MZ-Nebenjob-Serie - Teil 6 MZ-Nebenjob-Serie - Teil 6: Schuften im Eisschrank
ALSLEBEN/MZ. - Draußen ist es stockdunkel, als der Wecker klingelt. Ich stehe im Bad und schaue hinaus. Kein einziges Licht brennt in der Wohnsiedlung. Der Rasierpinsel bleibt trocken. Keine Zeit mehr. Schließlich will ich nicht unpünktlich sein. Schnell ein Espresso und ab ins Auto. In einer halben Stunde muss ich in der Alsleber Niederlassung der Firma Bofrost sein.
Um 4 Uhr erwartet mich dort der Lagerist. Kein einziges Auto kommt mir um diese Zeit entgegen. Alsleben (Salzlandkreis) ist menschenleer. Ich bin zehn Minuten zu früh. Das Firmengelände ist hell erleuchtet. Die Lieferfahrzeuge mit den Kühlkoffern und der Firmenwerbung stehen in einer langen Reihe am Lagerhaus. An der Zufahrt zum Gewerbegebiet biegt ein Auto ein und fährt zum Tor der Firma. Ein Mann steigt aus, öffnet das Tor und fährt auf das Gelände. Ich folge ihm. Er gibt mir ein Zeichen, mein Auto abzustellen.
"Ich bin Thomas", reicht mir der Mann die Hand. Thomas Bußdorf, wie ich auf Nachfrage erfahre. Er ist der Lagerist - und recht wortkarg. Aber auch ich mag so früh noch nicht reden. Ich trotte ihm hinterher ins Gebäude. Für eine Schicht werde ich bei Bofrost Lagerluft schnuppern. Ich weiß nur, dass es kalt sein wird. Eiskalt, wie ich erahne.

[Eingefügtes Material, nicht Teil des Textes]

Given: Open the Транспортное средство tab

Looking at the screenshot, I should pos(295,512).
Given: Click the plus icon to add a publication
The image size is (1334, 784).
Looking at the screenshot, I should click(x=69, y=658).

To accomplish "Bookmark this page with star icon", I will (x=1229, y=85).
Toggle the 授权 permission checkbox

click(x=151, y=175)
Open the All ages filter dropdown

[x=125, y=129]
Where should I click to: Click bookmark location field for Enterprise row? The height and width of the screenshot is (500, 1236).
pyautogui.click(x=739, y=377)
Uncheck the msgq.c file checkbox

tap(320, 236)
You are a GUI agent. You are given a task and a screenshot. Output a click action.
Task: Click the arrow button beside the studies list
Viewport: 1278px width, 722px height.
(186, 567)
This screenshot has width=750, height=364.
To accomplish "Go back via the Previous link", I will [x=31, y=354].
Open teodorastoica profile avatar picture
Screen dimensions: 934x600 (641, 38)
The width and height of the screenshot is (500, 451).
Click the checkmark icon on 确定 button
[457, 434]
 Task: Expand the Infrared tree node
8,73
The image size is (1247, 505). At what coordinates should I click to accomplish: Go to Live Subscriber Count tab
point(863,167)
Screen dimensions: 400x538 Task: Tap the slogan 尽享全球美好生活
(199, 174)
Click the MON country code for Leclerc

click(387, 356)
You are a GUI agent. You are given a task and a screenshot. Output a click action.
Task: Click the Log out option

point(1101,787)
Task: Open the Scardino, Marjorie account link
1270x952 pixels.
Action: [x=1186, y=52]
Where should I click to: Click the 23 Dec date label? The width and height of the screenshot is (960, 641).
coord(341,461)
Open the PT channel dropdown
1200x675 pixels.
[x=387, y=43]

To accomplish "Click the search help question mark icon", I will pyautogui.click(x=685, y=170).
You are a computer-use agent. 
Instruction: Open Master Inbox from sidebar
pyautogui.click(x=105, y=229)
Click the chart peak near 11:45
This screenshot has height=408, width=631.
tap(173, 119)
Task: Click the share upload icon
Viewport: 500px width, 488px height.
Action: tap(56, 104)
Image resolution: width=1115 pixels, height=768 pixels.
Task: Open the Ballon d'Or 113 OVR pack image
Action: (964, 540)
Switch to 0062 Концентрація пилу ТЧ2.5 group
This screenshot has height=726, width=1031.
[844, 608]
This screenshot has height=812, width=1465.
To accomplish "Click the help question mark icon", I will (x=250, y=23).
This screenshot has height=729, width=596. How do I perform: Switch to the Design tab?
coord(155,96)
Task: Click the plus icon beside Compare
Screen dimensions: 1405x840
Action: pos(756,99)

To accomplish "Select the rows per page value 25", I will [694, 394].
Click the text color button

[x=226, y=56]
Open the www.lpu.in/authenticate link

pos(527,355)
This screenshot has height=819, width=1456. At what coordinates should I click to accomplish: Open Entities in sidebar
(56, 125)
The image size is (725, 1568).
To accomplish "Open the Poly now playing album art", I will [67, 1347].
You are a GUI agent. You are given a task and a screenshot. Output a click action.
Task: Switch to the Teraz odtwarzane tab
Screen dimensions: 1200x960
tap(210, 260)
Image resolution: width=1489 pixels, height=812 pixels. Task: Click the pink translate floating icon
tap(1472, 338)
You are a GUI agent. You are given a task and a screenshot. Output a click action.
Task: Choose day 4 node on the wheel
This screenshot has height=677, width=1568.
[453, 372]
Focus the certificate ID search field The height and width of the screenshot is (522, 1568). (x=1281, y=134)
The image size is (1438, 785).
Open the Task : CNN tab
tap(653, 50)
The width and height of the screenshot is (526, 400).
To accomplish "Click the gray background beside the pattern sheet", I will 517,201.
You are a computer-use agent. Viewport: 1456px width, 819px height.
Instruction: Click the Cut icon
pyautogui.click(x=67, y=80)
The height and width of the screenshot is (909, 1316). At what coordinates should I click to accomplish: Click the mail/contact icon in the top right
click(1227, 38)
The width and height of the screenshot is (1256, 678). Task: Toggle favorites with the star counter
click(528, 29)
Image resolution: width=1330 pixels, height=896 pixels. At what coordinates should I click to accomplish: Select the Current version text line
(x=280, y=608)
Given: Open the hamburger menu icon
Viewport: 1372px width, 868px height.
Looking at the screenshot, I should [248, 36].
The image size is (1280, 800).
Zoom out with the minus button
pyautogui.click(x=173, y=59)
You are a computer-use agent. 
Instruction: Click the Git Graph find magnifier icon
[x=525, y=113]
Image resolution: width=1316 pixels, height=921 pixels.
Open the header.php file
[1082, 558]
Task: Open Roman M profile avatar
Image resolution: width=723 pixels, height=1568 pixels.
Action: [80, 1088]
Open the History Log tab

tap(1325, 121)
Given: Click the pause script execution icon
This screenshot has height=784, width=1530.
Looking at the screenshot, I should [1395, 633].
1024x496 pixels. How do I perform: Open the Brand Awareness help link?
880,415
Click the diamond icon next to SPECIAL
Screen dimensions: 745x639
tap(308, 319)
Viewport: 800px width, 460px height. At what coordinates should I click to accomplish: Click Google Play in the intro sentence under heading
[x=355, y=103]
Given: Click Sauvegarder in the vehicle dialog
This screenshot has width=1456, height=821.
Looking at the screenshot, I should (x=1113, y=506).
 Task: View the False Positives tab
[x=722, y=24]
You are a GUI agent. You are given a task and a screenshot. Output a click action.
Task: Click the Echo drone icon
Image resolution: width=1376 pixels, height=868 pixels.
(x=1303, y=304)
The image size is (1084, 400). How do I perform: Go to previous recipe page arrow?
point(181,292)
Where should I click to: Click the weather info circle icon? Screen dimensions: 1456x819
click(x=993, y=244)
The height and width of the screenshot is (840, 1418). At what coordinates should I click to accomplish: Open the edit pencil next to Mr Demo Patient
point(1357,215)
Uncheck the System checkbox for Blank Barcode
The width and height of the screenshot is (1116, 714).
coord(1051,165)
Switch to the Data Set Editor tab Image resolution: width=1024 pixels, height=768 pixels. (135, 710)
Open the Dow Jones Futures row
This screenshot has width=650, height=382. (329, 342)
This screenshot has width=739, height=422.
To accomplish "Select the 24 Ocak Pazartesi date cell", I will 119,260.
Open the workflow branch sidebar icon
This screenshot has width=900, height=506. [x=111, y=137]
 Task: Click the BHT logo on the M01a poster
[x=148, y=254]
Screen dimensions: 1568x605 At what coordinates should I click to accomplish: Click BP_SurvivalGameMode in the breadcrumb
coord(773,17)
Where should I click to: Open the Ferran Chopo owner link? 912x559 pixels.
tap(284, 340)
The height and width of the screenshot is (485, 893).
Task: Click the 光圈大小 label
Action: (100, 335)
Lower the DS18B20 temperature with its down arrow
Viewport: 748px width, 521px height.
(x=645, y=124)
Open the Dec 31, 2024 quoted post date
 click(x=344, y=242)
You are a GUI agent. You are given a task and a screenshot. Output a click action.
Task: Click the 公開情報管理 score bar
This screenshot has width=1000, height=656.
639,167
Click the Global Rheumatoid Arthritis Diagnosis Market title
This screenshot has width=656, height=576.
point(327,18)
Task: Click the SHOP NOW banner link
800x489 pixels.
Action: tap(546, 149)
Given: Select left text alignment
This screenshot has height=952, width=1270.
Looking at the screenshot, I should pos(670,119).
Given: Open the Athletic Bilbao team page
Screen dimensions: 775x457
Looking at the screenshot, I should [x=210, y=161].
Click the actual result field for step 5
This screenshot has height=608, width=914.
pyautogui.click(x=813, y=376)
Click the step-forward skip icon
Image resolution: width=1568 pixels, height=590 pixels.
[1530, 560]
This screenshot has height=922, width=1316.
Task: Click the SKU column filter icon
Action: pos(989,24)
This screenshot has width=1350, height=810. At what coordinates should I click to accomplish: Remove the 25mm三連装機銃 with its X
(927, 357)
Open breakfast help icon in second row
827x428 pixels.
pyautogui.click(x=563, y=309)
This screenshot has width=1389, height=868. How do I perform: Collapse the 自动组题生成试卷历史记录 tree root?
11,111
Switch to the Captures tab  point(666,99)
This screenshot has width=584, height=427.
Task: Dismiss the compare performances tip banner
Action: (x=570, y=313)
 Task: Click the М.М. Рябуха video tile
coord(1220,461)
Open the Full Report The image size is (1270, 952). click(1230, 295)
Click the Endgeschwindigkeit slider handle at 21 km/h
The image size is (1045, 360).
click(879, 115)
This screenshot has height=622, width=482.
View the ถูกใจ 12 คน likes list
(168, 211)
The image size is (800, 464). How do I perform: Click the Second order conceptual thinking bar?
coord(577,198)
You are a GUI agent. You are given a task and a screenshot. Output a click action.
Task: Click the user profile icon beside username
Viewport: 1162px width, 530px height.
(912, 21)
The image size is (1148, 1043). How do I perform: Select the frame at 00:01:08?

"Ziehen sie sich eine warme Jogginghose drunter und einen warmen Pullover an. Auch eine warme Mütze brauchen sie", hatte mir Niederlassungsleiter Lars Brabandt Tage zuvor am Telefon gesagt. Watteanzug und Handschuhe würde ich erhalten. Thomas Bußdorf taxiert mich von oben bis unten. "XXL müsste dir passen", landet er einen konfektionstechnischen Volltreffer und holt einen dunkelblauen Watteanzug aus dem Schrank. Mittlerweile trifft ein zweiter Lagerist ein. "Stefan Ripka", stellt er sich vor. Wir ziehen uns an. Ich fange an zu schwitzen. "Nicht den Helden spielen, wer friert, geht raus und wärmt sich auf", erklärt mir Bußdorf eine wichtige Regel für die Arbeit bei minus 28 Grad. In der Hand hat er 24 Listen, von jedem Verkaufsfahrer eine.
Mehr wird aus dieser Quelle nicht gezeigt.